What you have to do: Begin at the line that has "Identify the location of 'PayPal'." and stop after the line that has "(738, 377).". Write out those lines from the records again, changing "PayPal" to "Stripe" and leaving everything else as it is.

>> Start Exercise materials

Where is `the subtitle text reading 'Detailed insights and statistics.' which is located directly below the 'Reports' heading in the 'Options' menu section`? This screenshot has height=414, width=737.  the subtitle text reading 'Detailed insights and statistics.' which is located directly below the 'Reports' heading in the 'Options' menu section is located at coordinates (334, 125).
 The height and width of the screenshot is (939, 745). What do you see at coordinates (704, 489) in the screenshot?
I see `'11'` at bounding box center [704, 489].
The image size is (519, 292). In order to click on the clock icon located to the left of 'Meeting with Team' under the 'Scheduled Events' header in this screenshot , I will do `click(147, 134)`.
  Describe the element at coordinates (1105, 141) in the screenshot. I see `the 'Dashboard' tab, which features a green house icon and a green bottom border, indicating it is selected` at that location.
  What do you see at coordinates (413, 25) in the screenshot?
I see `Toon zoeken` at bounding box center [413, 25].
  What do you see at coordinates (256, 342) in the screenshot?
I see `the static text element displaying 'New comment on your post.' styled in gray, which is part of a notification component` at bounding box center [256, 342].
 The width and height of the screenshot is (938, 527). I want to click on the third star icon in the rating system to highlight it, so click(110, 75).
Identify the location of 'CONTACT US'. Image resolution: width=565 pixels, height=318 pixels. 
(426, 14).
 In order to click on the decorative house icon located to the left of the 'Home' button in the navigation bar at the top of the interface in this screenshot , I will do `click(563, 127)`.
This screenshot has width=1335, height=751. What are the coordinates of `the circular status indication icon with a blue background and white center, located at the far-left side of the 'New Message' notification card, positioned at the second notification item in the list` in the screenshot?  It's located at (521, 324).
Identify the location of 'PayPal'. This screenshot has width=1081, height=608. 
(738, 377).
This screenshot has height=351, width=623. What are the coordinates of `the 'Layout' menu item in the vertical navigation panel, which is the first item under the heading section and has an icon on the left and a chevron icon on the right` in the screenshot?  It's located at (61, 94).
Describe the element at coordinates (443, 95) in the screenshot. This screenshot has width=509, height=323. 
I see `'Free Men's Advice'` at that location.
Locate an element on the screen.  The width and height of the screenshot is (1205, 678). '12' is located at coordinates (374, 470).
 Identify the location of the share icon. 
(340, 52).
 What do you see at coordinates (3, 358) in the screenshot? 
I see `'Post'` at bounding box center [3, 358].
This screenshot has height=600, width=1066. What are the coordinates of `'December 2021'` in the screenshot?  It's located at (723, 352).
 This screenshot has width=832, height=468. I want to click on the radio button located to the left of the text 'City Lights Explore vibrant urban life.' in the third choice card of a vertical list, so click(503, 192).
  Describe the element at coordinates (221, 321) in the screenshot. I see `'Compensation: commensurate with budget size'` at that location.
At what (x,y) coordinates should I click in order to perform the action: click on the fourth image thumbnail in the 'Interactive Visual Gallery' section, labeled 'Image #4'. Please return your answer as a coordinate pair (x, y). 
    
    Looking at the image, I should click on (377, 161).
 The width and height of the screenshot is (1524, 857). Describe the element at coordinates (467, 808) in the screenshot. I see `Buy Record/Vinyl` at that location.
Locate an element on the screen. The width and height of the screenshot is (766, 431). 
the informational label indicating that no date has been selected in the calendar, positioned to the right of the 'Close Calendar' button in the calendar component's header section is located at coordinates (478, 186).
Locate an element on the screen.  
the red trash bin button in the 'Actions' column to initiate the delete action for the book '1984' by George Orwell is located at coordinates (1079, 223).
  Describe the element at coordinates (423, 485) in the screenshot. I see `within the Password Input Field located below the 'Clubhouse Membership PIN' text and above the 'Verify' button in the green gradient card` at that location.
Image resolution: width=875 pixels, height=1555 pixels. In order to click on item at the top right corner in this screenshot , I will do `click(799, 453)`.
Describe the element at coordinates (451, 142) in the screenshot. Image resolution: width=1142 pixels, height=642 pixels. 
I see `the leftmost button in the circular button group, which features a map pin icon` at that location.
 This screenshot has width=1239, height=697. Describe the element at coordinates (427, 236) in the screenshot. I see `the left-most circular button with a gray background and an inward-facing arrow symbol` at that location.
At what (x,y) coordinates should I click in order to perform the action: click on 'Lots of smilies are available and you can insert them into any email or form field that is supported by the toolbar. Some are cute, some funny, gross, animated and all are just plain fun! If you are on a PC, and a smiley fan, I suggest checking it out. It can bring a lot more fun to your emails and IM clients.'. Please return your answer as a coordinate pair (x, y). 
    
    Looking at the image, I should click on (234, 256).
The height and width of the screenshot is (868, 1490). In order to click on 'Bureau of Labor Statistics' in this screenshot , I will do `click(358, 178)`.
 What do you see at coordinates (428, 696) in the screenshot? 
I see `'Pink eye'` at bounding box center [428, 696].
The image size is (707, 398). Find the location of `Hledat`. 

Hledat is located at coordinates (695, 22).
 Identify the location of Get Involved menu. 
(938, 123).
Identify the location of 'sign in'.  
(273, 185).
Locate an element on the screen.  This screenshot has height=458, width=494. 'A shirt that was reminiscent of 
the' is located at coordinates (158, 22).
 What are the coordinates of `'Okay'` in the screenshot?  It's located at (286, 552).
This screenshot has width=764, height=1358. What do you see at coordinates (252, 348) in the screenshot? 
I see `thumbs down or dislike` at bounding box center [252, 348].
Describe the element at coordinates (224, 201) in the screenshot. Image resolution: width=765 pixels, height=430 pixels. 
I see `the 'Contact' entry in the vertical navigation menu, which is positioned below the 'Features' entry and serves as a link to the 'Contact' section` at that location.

>> End Exercise materials

Answer to this task:
Identify the location of 'Stripe'. This screenshot has width=1081, height=608. 
(738, 377).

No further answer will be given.